I was so blessed to see a reaction to desperation in a totally different way than the rioting, car jacking, and looting that is all too common in the news in New Orleans right now. We were warned by the skilled workers of the Adventist Community Services and the Adventist Community Teams Services to always be mindful of our safety. However, no one warned me that I was about to see Americans interact in a way so foreign to our culture. People collecting their hot meals would request extra meals for their neighbor with no gasoline or an elderly neighbor. I was expecting a "cut throat" environment, but instead I witnessed neighbors looking out for the needs of one another.
What made the biggest impact on me was the simple realization that these people in cars lined up, eagerly waiting to receive canned goods and hygienic supplies every morning, were people like me. They weren’t all poverty stricken families. They were individuals who were living a normal life just a week before I met them. But, in just a matter of one day, their lives had been turned upside down.
Civilized, everyday people told me stories, from inside their newer-model sedans, of bathing in the creek behind their homes due to lack of running water. They broke down in tears at the promise of having food to eat. They described to me the massive pine tree now resting in their living room where the wall once stood. They bounced a baby wearing only a diaper in temperatures reaching the upper 90s as they waited in line for food. They cried as they recounted the seven hours they endured 100-mile-per-hour winds. They sat in the nursing home across the street from the academy, in the sweltering heat, watching their elderly friends be taken away by ambulance due to the conditions, sometimes four or five times a day.

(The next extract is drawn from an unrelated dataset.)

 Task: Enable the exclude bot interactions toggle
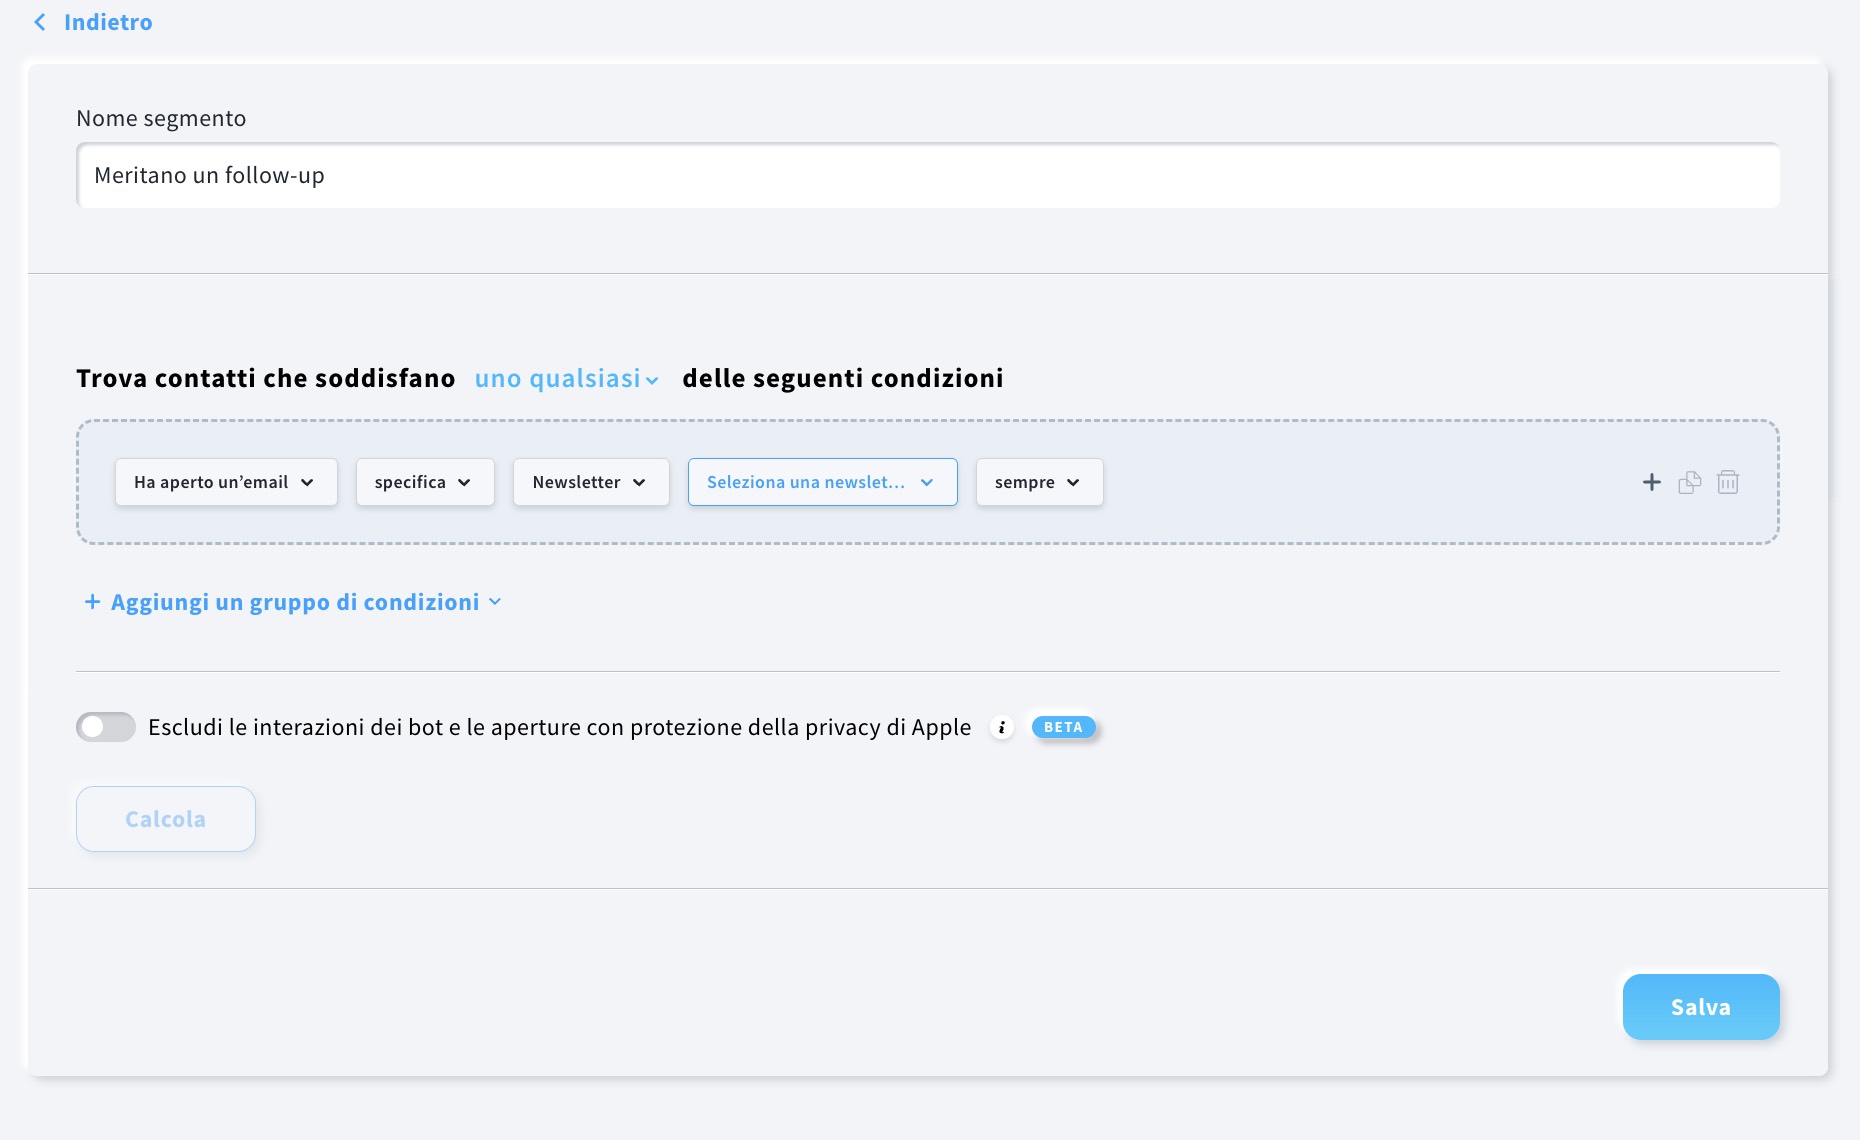point(106,727)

This could be my grandmother, my parents, or people from my home church. This could even be me. I can muster up some thankfulness when I pump gas into my car now, regardless of the price, because I did not have to stand in a line with 100 other people just to put the three gallons of gas or so in my tank that is allowed. My home is air-conditioned. I have never once worried about having enough water to make it through tomorrow. I am truly blessed.
Erica Slikkers, senior public relations major at Andrews University.